‘You are in the polymorphous-perverse stage,’ the school psychiatrist tells the assembled boys of Favorite River Academy in Vermont in the late 1950s. Just how polymorphously perverse his audience turns out to be would have surprised even Dr Grau, had he not fallen over drunk one evening and frozen to death.
It is no accident that the all-male private school in which much of the action of John Irving’s new novel takes place should be in a town with the unusual name of First Sisters. Irving’s narrator is a bisexual novelist called William Abbott, known to friends and family as Billy. ‘Abbott’ is in fact the name of his stepfather, who teaches at the school: Billy’s real father disappeared during the boy’s infancy and is rarely talked about.
During his time as a pupil at Favorite River, Billy develops a succession of ‘crushes on the wrong people’, including his stepfather, the school’s wrestling champion, Jacques Kitteridge, and several much older women. He somewhat tentatively and innocently explores heterosexuality with his best friend, the conveniently gamine Elaine Hadley, but causes a scandal when he embarks on a relationship with the town’s librarian, Miss Frost.

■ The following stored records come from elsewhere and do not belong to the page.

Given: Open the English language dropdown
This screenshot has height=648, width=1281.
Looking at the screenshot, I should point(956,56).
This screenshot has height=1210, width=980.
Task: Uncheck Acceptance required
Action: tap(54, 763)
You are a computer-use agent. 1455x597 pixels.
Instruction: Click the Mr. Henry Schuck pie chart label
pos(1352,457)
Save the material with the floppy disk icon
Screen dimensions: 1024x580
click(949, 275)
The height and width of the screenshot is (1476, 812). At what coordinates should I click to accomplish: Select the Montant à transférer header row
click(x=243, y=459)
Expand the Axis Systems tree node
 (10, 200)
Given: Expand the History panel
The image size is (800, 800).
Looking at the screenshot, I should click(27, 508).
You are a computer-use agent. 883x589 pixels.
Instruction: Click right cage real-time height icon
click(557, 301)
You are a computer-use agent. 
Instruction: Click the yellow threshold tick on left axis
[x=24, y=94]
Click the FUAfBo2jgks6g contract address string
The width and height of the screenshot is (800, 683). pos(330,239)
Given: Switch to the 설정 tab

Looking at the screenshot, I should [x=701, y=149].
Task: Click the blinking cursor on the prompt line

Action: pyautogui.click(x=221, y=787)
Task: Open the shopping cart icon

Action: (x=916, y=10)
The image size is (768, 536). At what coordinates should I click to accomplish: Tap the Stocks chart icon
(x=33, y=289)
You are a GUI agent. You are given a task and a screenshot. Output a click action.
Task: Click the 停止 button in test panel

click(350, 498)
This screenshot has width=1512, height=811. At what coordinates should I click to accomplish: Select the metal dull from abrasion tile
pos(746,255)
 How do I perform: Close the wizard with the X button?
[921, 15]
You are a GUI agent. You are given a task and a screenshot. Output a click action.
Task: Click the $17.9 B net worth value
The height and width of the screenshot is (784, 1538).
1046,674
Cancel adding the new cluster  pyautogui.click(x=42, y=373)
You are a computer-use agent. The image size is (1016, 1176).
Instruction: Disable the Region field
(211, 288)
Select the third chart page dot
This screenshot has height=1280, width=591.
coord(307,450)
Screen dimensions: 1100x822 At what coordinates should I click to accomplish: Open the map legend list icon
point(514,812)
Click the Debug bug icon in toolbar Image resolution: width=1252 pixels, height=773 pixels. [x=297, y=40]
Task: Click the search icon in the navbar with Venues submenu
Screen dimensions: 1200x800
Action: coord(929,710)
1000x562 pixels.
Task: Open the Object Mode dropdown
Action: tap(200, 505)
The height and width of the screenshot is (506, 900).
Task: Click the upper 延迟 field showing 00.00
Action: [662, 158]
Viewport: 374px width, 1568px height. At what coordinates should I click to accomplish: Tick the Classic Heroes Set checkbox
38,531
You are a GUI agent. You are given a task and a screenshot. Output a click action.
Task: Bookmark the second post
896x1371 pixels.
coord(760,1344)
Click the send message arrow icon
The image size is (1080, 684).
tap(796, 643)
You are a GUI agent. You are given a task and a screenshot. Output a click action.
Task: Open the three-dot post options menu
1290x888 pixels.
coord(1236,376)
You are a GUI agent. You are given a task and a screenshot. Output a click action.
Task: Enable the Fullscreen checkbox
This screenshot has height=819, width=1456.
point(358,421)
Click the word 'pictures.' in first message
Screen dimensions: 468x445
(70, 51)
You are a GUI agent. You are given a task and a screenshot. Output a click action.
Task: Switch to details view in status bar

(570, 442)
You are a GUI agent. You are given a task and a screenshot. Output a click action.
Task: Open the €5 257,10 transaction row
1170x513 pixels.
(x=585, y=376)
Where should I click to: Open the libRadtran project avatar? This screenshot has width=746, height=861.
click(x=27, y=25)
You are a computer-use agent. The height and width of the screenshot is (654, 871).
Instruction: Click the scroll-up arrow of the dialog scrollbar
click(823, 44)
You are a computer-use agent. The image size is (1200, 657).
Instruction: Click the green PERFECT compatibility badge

Irving springs a number of surprises upon the reader which it would be unfair to reveal here, and it is perhaps enough to say that almost no one in the novel is who or what he or she at first seems. The story comes up to the present day, by which time Aids has cut a swathe through the cast list, bringing in its wake a number of revelations. Billy has affairs with both men and women as well as those hovering somewhere between the genders, but he survives to find out the truth about Kitteridge, his real father and various other characters.